*** Block opens ***
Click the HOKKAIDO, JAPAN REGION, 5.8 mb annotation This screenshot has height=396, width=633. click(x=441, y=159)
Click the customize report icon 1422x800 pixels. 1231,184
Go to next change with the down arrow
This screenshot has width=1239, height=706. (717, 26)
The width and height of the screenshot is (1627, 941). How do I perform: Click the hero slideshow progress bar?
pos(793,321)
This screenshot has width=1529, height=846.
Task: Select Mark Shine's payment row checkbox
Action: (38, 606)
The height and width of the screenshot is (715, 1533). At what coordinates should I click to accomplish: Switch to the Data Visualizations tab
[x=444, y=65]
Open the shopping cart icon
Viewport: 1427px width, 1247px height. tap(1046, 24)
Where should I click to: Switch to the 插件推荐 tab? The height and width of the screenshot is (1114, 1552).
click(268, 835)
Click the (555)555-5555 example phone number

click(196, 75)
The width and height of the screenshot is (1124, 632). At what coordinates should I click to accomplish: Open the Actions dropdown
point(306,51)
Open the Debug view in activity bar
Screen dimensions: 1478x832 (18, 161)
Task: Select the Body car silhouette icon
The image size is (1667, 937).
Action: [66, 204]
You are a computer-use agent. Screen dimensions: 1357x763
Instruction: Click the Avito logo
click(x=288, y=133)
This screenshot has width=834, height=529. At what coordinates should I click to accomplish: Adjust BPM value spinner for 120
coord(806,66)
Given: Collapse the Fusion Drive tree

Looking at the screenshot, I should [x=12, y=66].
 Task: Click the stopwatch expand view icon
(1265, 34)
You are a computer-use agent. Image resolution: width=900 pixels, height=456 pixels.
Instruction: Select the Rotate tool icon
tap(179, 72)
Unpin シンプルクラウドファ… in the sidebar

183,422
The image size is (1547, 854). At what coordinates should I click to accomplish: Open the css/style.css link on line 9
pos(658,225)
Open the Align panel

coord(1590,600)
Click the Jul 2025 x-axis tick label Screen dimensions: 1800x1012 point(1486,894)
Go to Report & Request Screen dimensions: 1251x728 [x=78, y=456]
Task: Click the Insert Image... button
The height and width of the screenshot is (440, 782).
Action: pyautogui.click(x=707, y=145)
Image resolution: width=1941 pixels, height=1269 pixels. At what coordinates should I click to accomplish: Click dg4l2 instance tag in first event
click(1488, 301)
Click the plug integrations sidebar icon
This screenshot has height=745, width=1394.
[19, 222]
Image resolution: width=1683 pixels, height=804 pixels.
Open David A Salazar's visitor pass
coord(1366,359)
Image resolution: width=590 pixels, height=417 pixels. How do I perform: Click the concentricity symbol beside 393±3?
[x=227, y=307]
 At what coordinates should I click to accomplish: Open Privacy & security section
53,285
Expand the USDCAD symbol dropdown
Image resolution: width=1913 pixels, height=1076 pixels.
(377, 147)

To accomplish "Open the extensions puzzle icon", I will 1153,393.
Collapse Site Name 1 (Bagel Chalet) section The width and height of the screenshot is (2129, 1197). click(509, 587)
*** Block closes ***
_EXERCISE:_ All the lines above should appear again in the answer, exactly as written.

_SOLUTION FOR THIS EXERCISE:_
Click the HOKKAIDO, JAPAN REGION, 5.8 mb annotation This screenshot has height=396, width=633. click(x=441, y=159)
Click the customize report icon 1422x800 pixels. 1231,184
Go to next change with the down arrow
This screenshot has width=1239, height=706. (717, 26)
The width and height of the screenshot is (1627, 941). How do I perform: Click the hero slideshow progress bar?
pos(793,321)
This screenshot has width=1529, height=846.
Task: Select Mark Shine's payment row checkbox
Action: (38, 606)
The height and width of the screenshot is (715, 1533). At what coordinates should I click to accomplish: Switch to the Data Visualizations tab
[x=444, y=65]
Open the shopping cart icon
Viewport: 1427px width, 1247px height. tap(1046, 24)
Where should I click to: Switch to the 插件推荐 tab? The height and width of the screenshot is (1114, 1552).
click(268, 835)
Click the (555)555-5555 example phone number

click(196, 75)
The width and height of the screenshot is (1124, 632). At what coordinates should I click to accomplish: Open the Actions dropdown
point(306,51)
Open the Debug view in activity bar
Screen dimensions: 1478x832 (18, 161)
Task: Select the Body car silhouette icon
The image size is (1667, 937).
Action: [66, 204]
You are a computer-use agent. Screen dimensions: 1357x763
Instruction: Click the Avito logo
click(x=288, y=133)
This screenshot has width=834, height=529. At what coordinates should I click to accomplish: Adjust BPM value spinner for 120
coord(806,66)
Given: Collapse the Fusion Drive tree

Looking at the screenshot, I should [x=12, y=66].
 Task: Click the stopwatch expand view icon
(1265, 34)
You are a computer-use agent. Image resolution: width=900 pixels, height=456 pixels.
Instruction: Select the Rotate tool icon
tap(179, 72)
Unpin シンプルクラウドファ… in the sidebar

183,422
The image size is (1547, 854). At what coordinates should I click to accomplish: Open the css/style.css link on line 9
pos(658,225)
Open the Align panel

coord(1590,600)
Click the Jul 2025 x-axis tick label Screen dimensions: 1800x1012 point(1486,894)
Go to Report & Request Screen dimensions: 1251x728 [x=78, y=456]
Task: Click the Insert Image... button
The height and width of the screenshot is (440, 782).
Action: pyautogui.click(x=707, y=145)
Image resolution: width=1941 pixels, height=1269 pixels. At what coordinates should I click to accomplish: Click dg4l2 instance tag in first event
click(1488, 301)
Click the plug integrations sidebar icon
This screenshot has height=745, width=1394.
[19, 222]
Image resolution: width=1683 pixels, height=804 pixels.
Open David A Salazar's visitor pass
coord(1366,359)
Image resolution: width=590 pixels, height=417 pixels. How do I perform: Click the concentricity symbol beside 393±3?
[x=227, y=307]
 At what coordinates should I click to accomplish: Open Privacy & security section
53,285
Expand the USDCAD symbol dropdown
Image resolution: width=1913 pixels, height=1076 pixels.
(377, 147)

To accomplish "Open the extensions puzzle icon", I will 1153,393.
Collapse Site Name 1 (Bagel Chalet) section The width and height of the screenshot is (2129, 1197). click(509, 587)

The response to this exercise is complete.